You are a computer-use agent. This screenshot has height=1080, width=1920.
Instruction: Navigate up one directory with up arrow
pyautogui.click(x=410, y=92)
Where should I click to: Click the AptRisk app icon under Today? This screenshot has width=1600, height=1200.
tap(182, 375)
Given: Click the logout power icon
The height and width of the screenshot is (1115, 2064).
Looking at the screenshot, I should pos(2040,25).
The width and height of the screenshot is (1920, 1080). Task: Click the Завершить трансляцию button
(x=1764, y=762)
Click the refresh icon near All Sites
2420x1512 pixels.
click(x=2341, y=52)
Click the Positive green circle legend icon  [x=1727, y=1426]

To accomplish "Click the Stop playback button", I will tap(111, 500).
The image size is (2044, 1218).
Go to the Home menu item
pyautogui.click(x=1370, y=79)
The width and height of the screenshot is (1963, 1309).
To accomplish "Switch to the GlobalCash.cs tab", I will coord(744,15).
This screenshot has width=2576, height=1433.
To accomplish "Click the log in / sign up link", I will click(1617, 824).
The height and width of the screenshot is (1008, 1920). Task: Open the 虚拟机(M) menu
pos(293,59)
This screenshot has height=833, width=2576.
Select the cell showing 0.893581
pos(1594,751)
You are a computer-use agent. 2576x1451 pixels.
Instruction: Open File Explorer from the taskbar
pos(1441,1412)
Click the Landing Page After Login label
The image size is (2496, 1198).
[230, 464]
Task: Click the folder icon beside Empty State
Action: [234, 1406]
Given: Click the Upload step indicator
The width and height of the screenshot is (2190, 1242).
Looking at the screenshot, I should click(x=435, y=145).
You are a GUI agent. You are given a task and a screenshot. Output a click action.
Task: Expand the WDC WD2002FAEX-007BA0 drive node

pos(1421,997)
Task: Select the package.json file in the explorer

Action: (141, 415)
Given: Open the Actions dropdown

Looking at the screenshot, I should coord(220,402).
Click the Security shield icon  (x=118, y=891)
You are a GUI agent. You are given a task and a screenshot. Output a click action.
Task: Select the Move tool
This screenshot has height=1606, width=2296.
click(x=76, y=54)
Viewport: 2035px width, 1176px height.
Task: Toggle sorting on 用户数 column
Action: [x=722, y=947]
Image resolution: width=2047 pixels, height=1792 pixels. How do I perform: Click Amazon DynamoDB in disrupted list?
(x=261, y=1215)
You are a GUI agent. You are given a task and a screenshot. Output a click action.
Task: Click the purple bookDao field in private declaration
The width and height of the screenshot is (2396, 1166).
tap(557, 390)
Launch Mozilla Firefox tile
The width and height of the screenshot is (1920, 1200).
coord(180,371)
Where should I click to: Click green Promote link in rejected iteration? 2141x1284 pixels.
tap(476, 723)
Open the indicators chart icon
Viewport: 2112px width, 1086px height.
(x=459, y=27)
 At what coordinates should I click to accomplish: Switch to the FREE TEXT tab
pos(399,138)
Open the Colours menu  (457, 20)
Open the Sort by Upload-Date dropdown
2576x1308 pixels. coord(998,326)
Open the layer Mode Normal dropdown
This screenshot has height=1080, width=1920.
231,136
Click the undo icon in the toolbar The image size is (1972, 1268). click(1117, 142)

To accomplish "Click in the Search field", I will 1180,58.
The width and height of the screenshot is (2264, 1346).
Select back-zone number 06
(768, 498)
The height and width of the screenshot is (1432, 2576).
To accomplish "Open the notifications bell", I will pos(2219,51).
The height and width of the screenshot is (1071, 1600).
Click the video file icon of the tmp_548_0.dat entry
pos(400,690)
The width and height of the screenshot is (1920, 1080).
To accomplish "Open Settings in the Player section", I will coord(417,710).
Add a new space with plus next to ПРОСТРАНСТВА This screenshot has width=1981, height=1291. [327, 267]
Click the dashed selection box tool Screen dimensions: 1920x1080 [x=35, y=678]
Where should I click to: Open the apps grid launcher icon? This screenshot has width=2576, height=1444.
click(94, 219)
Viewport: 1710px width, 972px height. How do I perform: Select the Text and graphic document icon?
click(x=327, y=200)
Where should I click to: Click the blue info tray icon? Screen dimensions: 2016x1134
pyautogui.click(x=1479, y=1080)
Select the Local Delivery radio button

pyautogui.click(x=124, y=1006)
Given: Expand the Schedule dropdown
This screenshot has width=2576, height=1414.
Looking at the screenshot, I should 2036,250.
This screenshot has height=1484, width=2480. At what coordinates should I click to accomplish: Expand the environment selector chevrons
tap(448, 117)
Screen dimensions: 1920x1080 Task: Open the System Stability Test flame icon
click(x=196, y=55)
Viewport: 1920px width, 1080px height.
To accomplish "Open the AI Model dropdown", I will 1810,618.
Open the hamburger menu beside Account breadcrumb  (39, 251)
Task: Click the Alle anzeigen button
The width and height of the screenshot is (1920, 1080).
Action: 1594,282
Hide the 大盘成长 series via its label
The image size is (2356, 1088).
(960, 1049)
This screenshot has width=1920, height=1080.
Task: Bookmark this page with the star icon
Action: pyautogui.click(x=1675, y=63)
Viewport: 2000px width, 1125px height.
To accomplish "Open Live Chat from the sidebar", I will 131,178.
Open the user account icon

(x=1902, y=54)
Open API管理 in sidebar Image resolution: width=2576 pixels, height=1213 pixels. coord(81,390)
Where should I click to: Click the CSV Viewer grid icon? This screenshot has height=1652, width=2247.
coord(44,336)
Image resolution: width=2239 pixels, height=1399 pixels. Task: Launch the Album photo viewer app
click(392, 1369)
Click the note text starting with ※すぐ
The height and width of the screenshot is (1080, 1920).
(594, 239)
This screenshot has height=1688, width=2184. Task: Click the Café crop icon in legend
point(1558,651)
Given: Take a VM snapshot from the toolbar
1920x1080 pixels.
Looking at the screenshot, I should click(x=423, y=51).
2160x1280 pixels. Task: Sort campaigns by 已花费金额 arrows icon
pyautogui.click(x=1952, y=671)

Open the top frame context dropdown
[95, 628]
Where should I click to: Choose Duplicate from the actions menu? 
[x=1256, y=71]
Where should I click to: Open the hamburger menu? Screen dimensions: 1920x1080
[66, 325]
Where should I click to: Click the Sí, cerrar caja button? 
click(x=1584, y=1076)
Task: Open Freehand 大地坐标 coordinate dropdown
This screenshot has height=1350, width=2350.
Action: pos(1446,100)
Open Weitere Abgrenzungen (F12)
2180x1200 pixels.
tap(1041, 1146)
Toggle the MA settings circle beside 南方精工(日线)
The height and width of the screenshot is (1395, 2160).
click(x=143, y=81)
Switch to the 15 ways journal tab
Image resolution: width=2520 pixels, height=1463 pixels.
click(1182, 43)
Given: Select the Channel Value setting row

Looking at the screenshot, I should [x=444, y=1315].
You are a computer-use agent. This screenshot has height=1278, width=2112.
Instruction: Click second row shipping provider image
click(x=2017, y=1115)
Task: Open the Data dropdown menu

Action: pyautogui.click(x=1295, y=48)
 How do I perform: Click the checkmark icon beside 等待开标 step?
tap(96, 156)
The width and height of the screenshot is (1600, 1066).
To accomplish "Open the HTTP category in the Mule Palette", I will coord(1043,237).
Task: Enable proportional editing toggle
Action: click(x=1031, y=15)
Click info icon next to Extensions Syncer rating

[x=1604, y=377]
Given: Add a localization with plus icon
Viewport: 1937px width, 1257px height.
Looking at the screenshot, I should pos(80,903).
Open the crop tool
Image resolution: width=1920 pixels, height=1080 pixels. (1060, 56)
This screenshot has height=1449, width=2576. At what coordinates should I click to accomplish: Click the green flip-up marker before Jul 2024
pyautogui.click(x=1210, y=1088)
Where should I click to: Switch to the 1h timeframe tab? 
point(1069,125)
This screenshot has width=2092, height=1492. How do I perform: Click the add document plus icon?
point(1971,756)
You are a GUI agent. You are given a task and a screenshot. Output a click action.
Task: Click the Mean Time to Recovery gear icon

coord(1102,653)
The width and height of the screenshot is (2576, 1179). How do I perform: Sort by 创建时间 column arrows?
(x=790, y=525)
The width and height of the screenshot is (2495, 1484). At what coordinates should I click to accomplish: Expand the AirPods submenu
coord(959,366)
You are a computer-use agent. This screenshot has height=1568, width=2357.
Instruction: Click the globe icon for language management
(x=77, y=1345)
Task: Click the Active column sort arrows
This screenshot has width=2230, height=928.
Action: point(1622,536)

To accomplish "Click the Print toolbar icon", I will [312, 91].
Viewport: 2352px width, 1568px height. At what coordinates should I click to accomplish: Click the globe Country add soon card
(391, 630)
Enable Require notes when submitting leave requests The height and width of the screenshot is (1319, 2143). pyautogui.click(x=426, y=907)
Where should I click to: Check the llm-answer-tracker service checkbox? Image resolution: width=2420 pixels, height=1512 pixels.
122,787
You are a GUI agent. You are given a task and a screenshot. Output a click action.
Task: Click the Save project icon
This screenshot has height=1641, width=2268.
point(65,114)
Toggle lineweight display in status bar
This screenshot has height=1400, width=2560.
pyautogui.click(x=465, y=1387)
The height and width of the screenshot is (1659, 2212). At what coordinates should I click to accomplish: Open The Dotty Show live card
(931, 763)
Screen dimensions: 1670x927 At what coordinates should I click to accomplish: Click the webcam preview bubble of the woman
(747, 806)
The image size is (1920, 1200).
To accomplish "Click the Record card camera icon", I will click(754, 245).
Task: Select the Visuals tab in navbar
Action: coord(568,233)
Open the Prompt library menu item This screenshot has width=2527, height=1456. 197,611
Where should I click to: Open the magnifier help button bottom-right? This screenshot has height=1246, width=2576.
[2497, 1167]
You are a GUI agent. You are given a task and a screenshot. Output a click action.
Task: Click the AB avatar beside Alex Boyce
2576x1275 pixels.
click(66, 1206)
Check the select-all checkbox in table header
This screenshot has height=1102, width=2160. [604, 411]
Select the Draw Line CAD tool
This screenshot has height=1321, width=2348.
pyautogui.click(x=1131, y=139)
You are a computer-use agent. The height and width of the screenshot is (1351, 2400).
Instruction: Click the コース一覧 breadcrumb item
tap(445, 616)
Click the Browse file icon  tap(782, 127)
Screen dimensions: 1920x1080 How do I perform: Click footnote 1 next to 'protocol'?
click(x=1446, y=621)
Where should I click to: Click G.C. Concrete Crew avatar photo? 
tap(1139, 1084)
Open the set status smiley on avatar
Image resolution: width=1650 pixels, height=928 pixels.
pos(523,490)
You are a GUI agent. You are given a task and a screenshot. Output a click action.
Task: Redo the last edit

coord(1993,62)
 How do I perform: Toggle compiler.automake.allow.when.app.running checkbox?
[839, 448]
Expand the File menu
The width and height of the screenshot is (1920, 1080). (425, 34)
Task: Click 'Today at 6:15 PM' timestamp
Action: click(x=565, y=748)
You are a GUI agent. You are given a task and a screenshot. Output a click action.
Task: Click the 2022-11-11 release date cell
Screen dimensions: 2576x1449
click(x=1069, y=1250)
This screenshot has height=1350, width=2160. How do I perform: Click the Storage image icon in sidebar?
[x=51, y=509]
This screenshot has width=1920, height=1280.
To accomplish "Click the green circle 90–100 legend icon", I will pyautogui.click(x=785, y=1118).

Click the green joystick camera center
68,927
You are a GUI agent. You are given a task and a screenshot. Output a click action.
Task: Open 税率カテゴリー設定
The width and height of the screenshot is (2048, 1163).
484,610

* Work item: Copy the lines above exactly. Start with the line containing "Click the video", end with the line containing "Click the dashed", and include both.

* Task result:
Click the video file icon of the tmp_548_0.dat entry
pos(400,690)
The width and height of the screenshot is (1920, 1080).
To accomplish "Open Settings in the Player section", I will coord(417,710).
Add a new space with plus next to ПРОСТРАНСТВА This screenshot has width=1981, height=1291. [327, 267]
Click the dashed selection box tool Screen dimensions: 1920x1080 [x=35, y=678]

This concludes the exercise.